I’m thinking about light choreography. I haven’t choreographed much lately, and although I think of myself as more of an improv dancer, I’d like a back up plan should my mind blank. I haven’t done any performance-y stuff in about 3 years, and I haven’t done any solo work in 4 years. That’s what grad school and trying to stay afloat did to me; I had no time to really plan out a performance or seek gigs.

Despite the hafla being so soon, I’m very excited now that I have a song.

For those not in the know, a hafla in the US is a smallish, informal party where there is a combination of open floor dancing and performances. I signed up to perform.

I’ve been crazy busy lately (three jobs is rough), but I figure that I can either make excuses or just freakin’ do it. I chose the latter, despite

  • My perfectionist tendencies. One of the reasons I hesitate to perform often is because I want to be perfect.
  • I’m struggling to pick music. I decided against drum solo-y stuff, because that’s my default.
  • I have nothing to wear. I have one pair of LRose glitter velvet pants and some random Melodia tops. Nothing really looks that amazing together. Being broke most of the time meant I could buy costumes or pay for lessons. Lessons won out. I don’t regret it, but I’m having trouble matching stuff. LRose Designs takes about 3 weeks or so; I imagine that it may be longer, since Rakassah is coming up.
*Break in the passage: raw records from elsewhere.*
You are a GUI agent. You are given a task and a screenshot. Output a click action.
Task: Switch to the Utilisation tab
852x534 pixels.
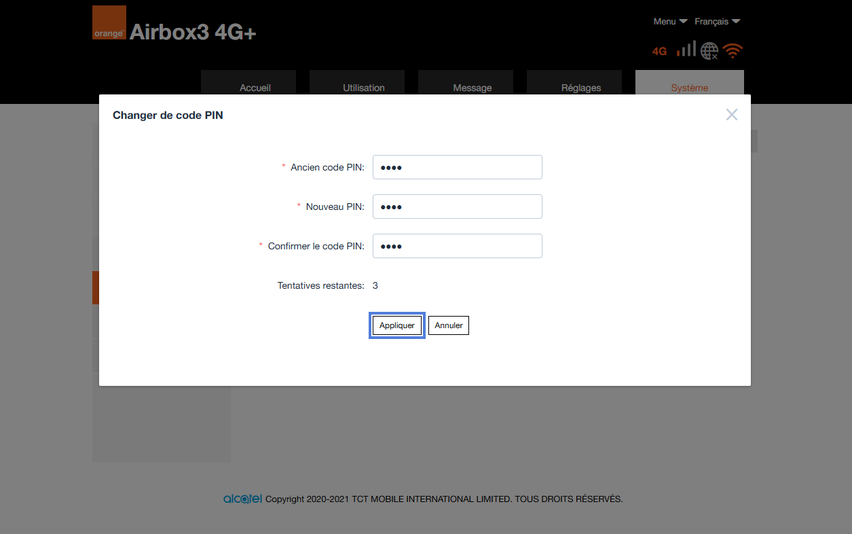(363, 87)
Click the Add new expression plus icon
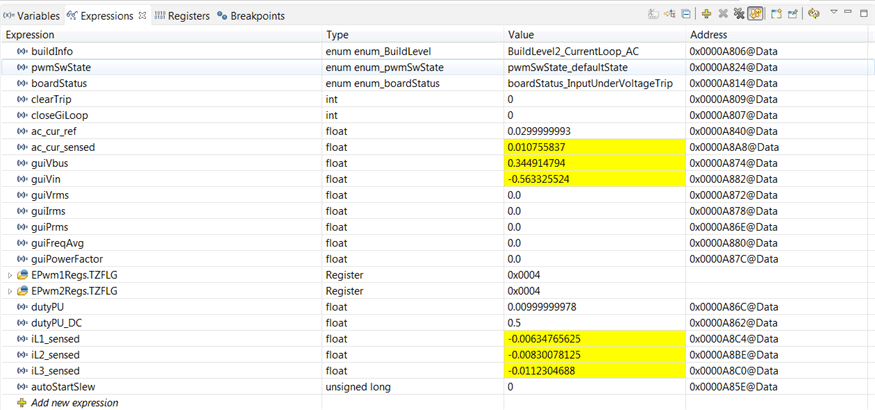Viewport: 875px width, 410px height. [x=706, y=15]
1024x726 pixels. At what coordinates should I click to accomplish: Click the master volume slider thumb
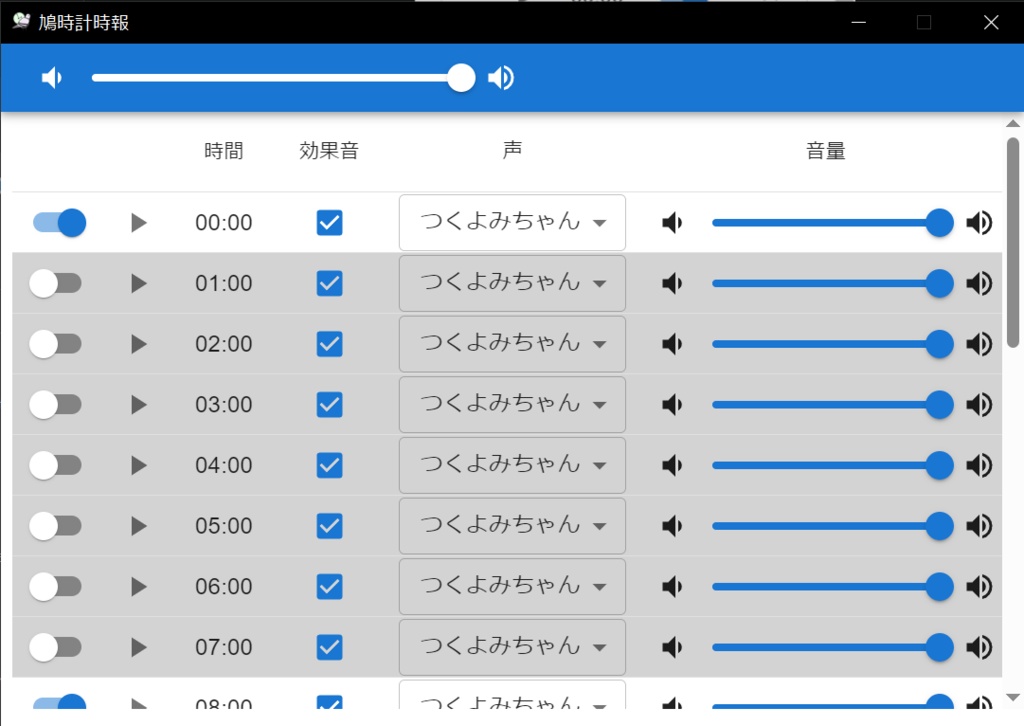pos(461,78)
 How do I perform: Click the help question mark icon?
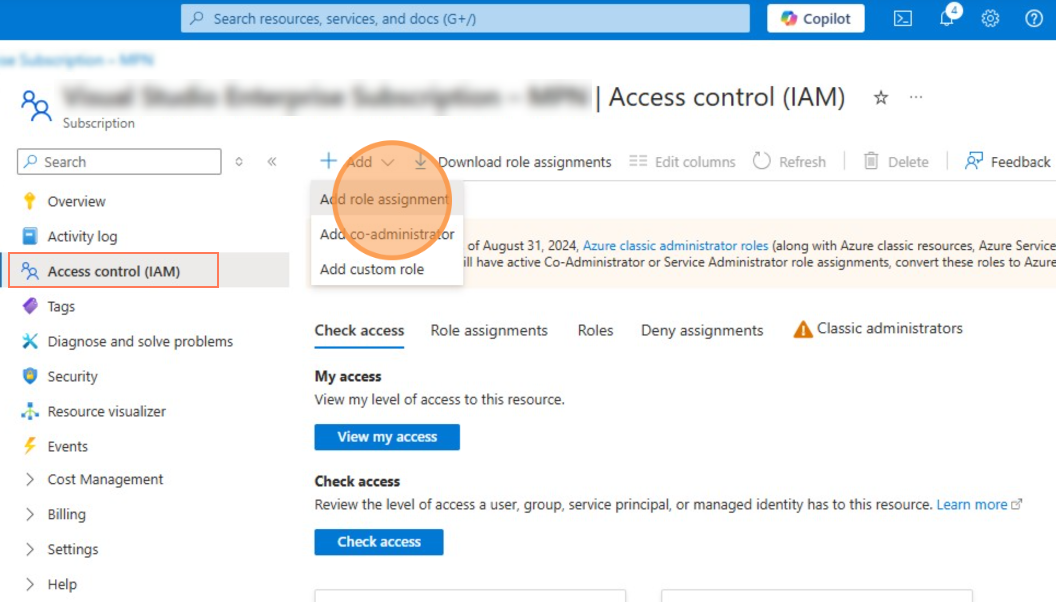[x=1034, y=18]
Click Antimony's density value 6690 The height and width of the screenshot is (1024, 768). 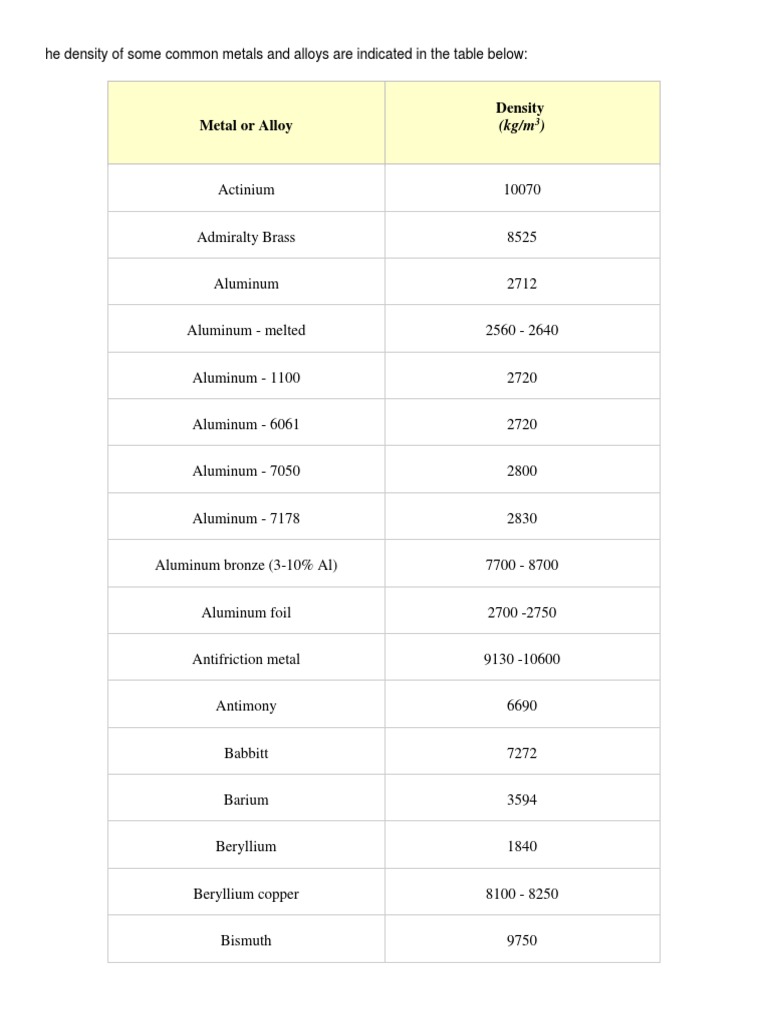click(x=521, y=706)

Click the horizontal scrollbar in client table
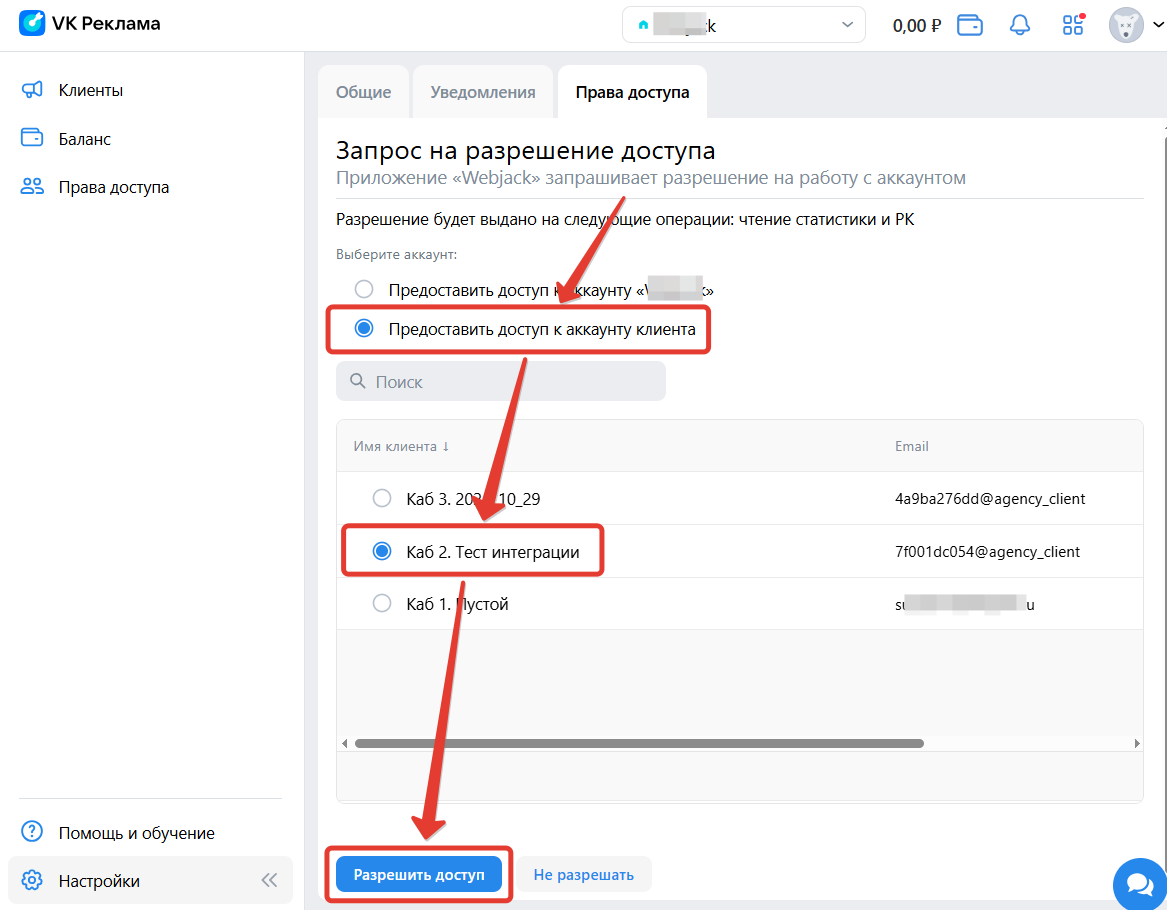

Troupes often rely on LRose Designs for costumes, since they are ridiculously good quality and custom-made.

I’ve made the following decisions: no veil (if I’m wearing velvet, the silk will cling), no zills (out of practice), not “pure” Egyptian (costuming isn’t really appropriate), and slowish music.

Any suggestions? Good wishes?

The holiday season messed with my time management to practice and really partake in the 90 Days of Dance Dedication Challenge. I began officially (at least in my brain) on Tuesday, starting back up with Middle Eastern dance. I went to ballet yesterday. What did I learn, so far, about the challenge?

  • Going to classes is easier than structuring your own practice. It’s nice to be told what to do sometimes, even though what you’re told to do makes your brain shut down.
  • Once you get started dancing, it’s hard to stop. After both dance classes, I went home to practice more. An hour and a half wasn’t enough. Strange.
  • Putting the practice on your calendar makes it harder to skip. I’m religious about keeping a calendar (mine is on my computer). I typically get everything done on my calendar, when it’s written there. I write anything on it- when I work, when I go to dance class, blog post ideas for specific dates. Strangely enough, scheduling in practice hadn’t occurred to me.

Anyone else doing a dance challenge or other kind of practice challenge? I’d love to hear how that’s working out.